After passing out on her way to bed, unable to be awakened by her husband, the plaintiff was taken by ambulance to a local hospital. She was treated in the emergency department of a local hospital where she was noted to be awake but slurring her words. It was initially thought that the plaintiff’s symptoms were caused by her accidentally overdosing on her narcotic medication, so she was given several doses of Narcan and, according to the hospital chart, reflected some improvement. However, the plaintiff’s labs were worsening and she began to develop abnormally rapid breathing. As such, the emergency physician called FKC&S’s hospitalist client, to admit her to the intensive care unit.
FKC&S’s client saw the plaintiff and noted that she began to desaturate, became hypotensive (low blood pressure) and had a high respiratory rate and very shallow breathing. Accordingly, he intubated the patient to stabilize her failing respiratory status. FKC&S’s client consulted with a critical care specialist as well as a nephrologist, and it was determined that the plaintiff needed dialysis, which was not available at that hospital. As such, FKC&S’s client made a timely request that the plaintiff be transferred to Westchester Medical Center where dialysis was available.
With a plan to transfer the plaintiff already in place, care was transferred to FKC&S’s second client, another hospitalist. Ambulance personnel were present to transfer the plaintiff, however, her blood pressure dropped and she was hemodynamically unstable for transfer. FKC&S’s second client provided supportive care, and once she was stable, the plaintiff was transferred and later underwent an exploratory laparotomy and a subtotal colectomy.

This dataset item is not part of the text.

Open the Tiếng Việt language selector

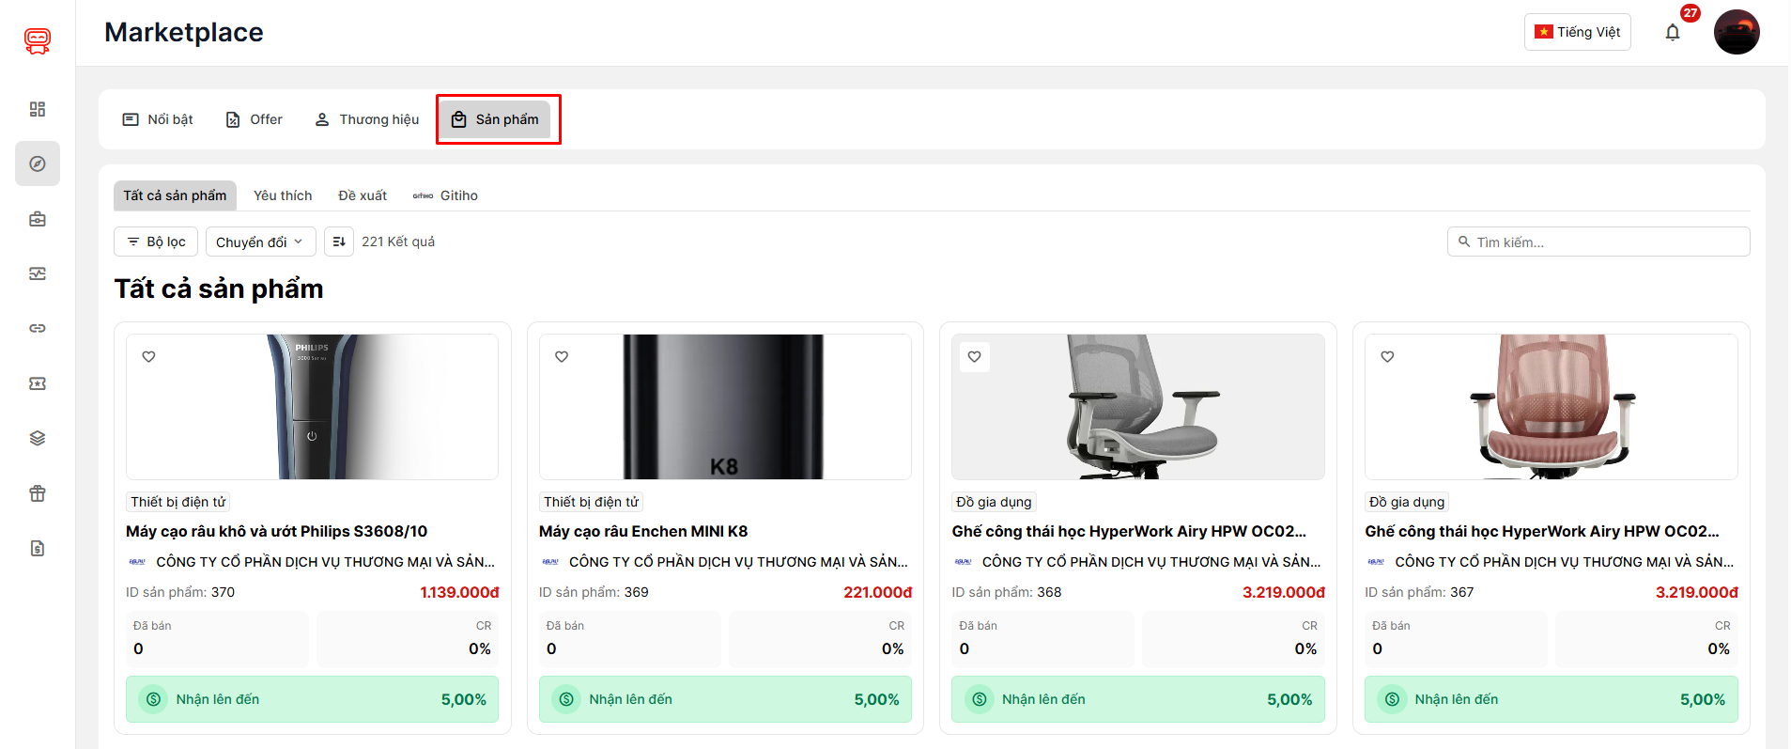coord(1577,32)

In response to the plaintiff’s claim that FKC&S’s clients were negligent for incorrectly diagnosing her, FKC&S’s filed a motion for summary judgment seeking dismissal of the claims on behalf of its clients, arguing that the care and treatment rendered to the plaintiff was within the standard of care, and nothing that they did proximately caused any of the plaintiff’s damages. Based on the strength of the arguments in the motion, the plaintiff agreed to voluntarily discontinue the claims against FKC&S’s clients, thereby obviating the costs and risks associated with a trial.